Résultat, le «Gay Liberation Front» essaime dans le monde et en Suisse. «Jusque-là, le militantisme se fait en coulisses: l’Organisation suisse des homophiles — qui réunit des hommes de 40 ou 50 ans, proches de la droite traditionnelle et du parti radical — est discrète et fait du lobbyisme auprès du monde politique et religieux pour obtenir de mini-réformes», développe Thierry Delessert, qui vient de publier «Sortons du ghetto – Histoire politique des homosexualités en Suisse, 1950-1990», disponible en libre accès. Ils sont distingués, cultivés et ne veulent surtout pas déranger. «D'ailleurs, ils se définissent comme homophiles et non comme homosexuels, pour ne pas être associés à l’acte sexuel», précise le scientifique. Tout l’inverse des nouvelles associations émergentes, qui sexualisent leur corps.

«Les Groupes de travail homosexuels qui naissent en 1971 en Suisse alémanique dans les universités se disent homosexuels et reprennent même l’insulte «schwul», qui veut dire «pédé» en français, pour se définir, observe-t-il. La sexualité et les mots deviennent des armes politiques. Les militants sont plus jeunes et se revendiquent de la nouvelle gauche anti-patriarcale.»

Et les lesbiennes, alors? «Elles sont doublement invisibilisées, déplore l’historien. Par les gays parce qu’elles sont femmes. Et par les féministes hétérosexuelles parce qu’elles sont homosexuelles. En 1974, les lesbiennes suisses fondent leur propre association autonome.» Au début des années 1970, l'arc-en-ciel helvétique reste divisé.

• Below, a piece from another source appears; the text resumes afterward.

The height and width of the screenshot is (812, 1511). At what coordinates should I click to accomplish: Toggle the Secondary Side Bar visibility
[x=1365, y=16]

24 juin 1978: le premier «Christopher Street Day» de Suisse

Paradoxalement, les dissensions entre ces différents courants donnent naissance à la première pride suisse à Zurich, le 24 juin 1978. «En avril de cette année-là, l’émission politique et polémique de la télévision alémanique SRF «Telearena» avait réuni les homophiles, les jeunes révolutionnaires et les lesbiennes sur un même plateau, éclaire Thierry Delessert. Les groupes se déchirent, s’insultent. L’image des gays et lesbiennes en prend un coup. Le lendemain, la presse n’est pas tendre.»

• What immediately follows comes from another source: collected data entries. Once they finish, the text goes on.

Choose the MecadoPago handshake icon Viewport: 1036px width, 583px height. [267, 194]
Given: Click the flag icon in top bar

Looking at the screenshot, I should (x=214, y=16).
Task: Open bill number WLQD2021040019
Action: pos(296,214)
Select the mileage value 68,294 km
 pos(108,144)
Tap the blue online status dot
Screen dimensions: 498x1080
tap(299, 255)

Face à l’adversité, et pour redorer leur image, les trois mouvements décident de s’unir quelques mois plus tard pour organiser le premier «Christopher Street Day» de Zurich, un rassemblement sans défilé dans le parc Platzspitz. «Ils ont aussi une revendication: la suppression du registre homosexuel, mis en place au cours de la Deuxième Guerre mondiale pour les surveiller, ajoute-t-il. Ce sera un succès puisque ces fiches seront supprimées par le canton de Zurich.» Bâle héberge la manifestation l'année suivante, puis Berne en 1980 et Lausanne en 1981.

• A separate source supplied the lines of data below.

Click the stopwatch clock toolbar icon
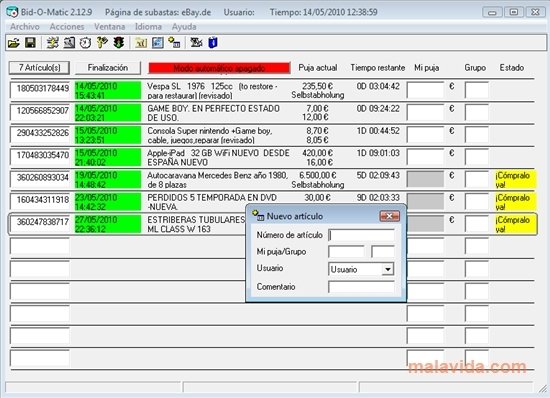 tap(85, 43)
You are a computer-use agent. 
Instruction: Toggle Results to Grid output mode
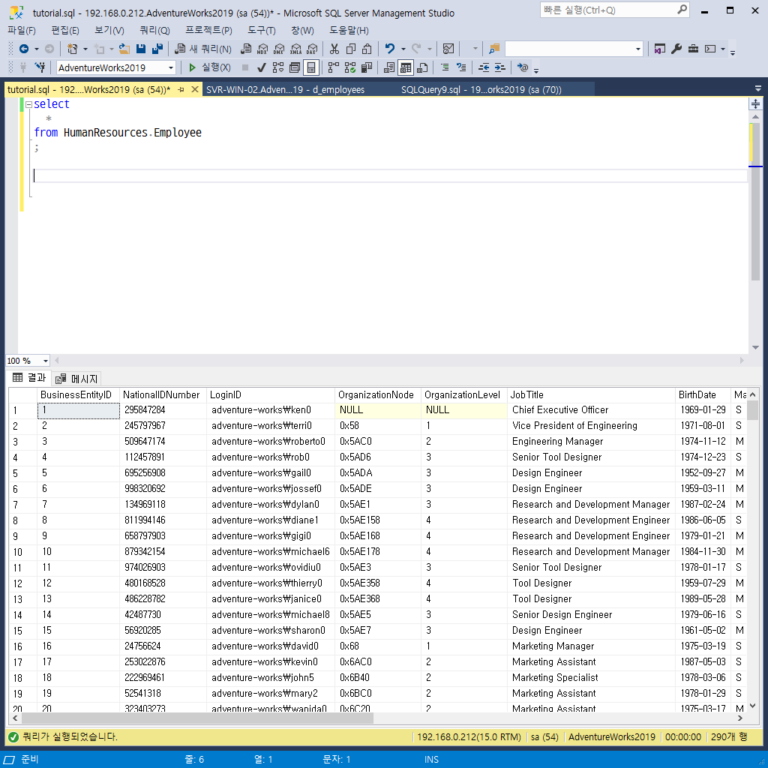[406, 68]
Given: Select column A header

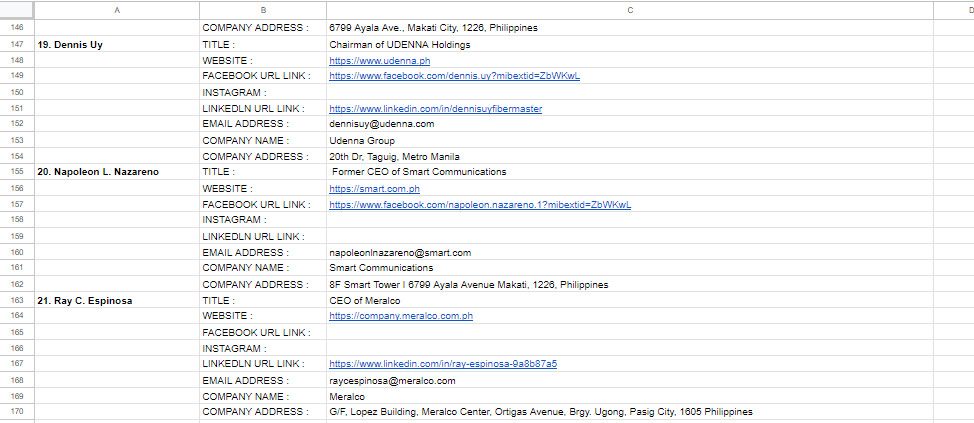Looking at the screenshot, I should tap(117, 9).
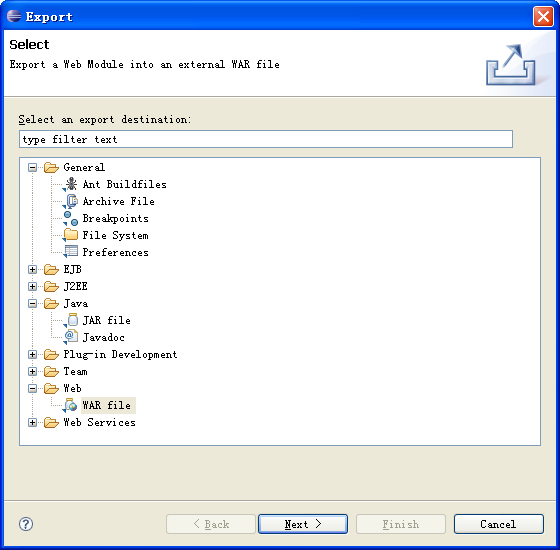
Task: Open help via question mark icon
Action: [26, 524]
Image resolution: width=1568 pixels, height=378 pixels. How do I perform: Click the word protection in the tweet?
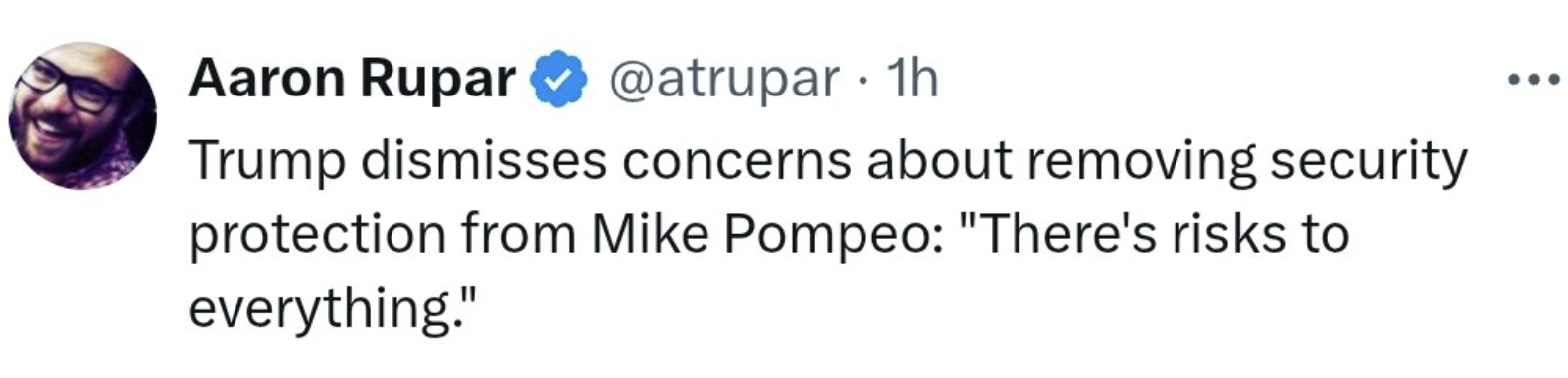(317, 236)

4 juillet 1981: l’Homomanif 81 de Lausanne

La première manifestation homosexuelle de Suisse romande n’est ni une «pride» ni un «Christopher Street Day», mais une «homomanif». C’est donc Lausanne qui l'accueille, et on ne peut pas dire que ce soit à bras ouverts. «Il ne faut pas oublier que, jusqu’au milieu des années 1980, le canton de Vaud est la terre des radicaux conservateurs, rappelle Thierry Delessert, qui a lui-même vécu son adolescence à Aigle (VD). Ils ne voient pas d’un très bon œil l’organisation d’une telle manifestation. La Municipalité fera tout pour s’y opposer.» Surtout qu’elle a lieu dans le cadre du mouvement de la jeunesse contestataire et libertaire «Lôzane Bouge», violemment réprimé par les forces de l’ordre.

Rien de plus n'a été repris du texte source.